Reconciling crop needs with rate of application is vital for optimizing yields and mitigating environmental risks. Fields may have differing needs in terms of major nutrients like nitrogen (N), phosphorus (P2O5) and potassium (K2O) due to differences between soil types, test levels, crop varieties and range. Grid sampling and variable rate fertilization allow farmers to match these site-specific nutrient levels with their crops’ specific requirements.

General guidelines suggest limiting N application rates in Mississippi to no more than 1.3 pounds per bushel of realistic yield goal for most crop species, to prevent an excessive use that increases greenhouse gas emissions. Excessive fertilization with N can lead to nitrification and denitrification reactions which produce N2O and NOx emissions that contribute significantly to global warming; excessive phosphate (P) application can buildup in soil layers leading to release of PO4-P into the environment.

Maintaining accurate records of nutrient applications, agronomic practices and soil characterization is of great significance in order to monitor crop nutrient supply and track movement of nutrients in the soil. Records should be kept for at least three growing seasons so that recommendations based on actual uptake rather than initial fertilizer recommendations can be provided.

Container labeled growing media rates are designed for open air cultivation, not taking into account the closer rooting that occurs in facility soils. Therefore, growers must use higher growing media rates when using facility soils. It is also wise to blend fertilizers when selecting an appropriate rate; this ensures nutrient concentration remains consistent throughout and reduces chances of over or under applying an application rate.

Equipment

Ecological agriculture prioritizes increasing nutrient efficiency in soils as a core goal, which can be summarized as optimizing plant nutrition without over-supplying. To do so efficiently requires careful management of both SOM and its living component SMB; including energy conservation in tillage practices; improving soil structure through improved tillage techniques and cycling of nutrients such as nitrogen through nitrification, denitrification, or other biologically-mediated processes; as well as avoiding losses to surface water bodies from landscape sources.

Soil testing and fertilizer application should be as precise and accurate as possible for maximum production, investment return and environmental quality. This is especially crucial for fields growing multiple crops with differing nutritional needs or rotation schedules; representative sampling helps ensure test results can be understood correctly so as to best manage rates, timing and placement. Automated metering equipment that calibrates specifically to specific parameters like porosity, moisture content or organic matter content greatly enhances soil testing accuracy.

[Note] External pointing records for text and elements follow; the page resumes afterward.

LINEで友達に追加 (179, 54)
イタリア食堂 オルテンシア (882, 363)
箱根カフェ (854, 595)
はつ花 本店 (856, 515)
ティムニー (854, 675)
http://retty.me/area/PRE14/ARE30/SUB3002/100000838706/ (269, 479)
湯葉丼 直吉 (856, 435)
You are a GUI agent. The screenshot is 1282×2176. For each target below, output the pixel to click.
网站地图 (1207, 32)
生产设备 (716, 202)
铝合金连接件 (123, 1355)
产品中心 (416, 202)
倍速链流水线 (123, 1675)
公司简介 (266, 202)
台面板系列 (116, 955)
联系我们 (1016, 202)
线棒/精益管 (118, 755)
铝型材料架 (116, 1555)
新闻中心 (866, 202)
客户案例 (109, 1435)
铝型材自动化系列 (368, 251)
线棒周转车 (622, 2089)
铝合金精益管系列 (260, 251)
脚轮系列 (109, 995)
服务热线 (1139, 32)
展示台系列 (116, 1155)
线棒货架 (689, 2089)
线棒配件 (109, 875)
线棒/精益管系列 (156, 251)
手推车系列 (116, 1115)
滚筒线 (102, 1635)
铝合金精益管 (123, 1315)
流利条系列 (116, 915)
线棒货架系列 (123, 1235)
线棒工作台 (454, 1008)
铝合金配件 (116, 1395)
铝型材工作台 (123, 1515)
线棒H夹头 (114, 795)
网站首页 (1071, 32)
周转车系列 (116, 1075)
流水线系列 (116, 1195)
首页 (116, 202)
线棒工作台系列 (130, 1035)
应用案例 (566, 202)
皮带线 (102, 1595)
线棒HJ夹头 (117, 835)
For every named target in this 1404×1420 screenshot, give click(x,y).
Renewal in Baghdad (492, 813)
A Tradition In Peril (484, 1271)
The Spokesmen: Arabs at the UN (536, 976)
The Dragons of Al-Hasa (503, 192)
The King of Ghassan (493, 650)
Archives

Consider factors like ease of handling and application, safety concerns and storage options when selecting fertilizer application equipment. Anhydrous ammonia must be stored and handled under very specific conditions in order to prevent accidental exposure to its by-product when it dissolves in water; to be used safely it must be injected under ground or controlled storage restrictions apply – these varies by state and federal regulation.

Nutrient audits or budgets can provide invaluable insight into the inputs and outputs of N, P and K on individual farm fields or entire farms systems. Such analyses can reveal whether nutrients are being exported out of production sites to cities for urban consumption, depleting limited stockpiles of these important nutrients while increasing surpluses; or whether large amounts are being recycled back onto the farm through crop rotation, manure application or soil mining by microbes.

Research efforts are currently focused on ways to enhance nutrient cycling, from developing decision supports like the UK’s PLANET system nitrate calculators and soil sensors to developing mechanistic models of cycling through SOM and SMB that include microbial processes relating to nitrification and denitrification processes; stable isotopes have also become an effective means of tracking fluxes in this regard.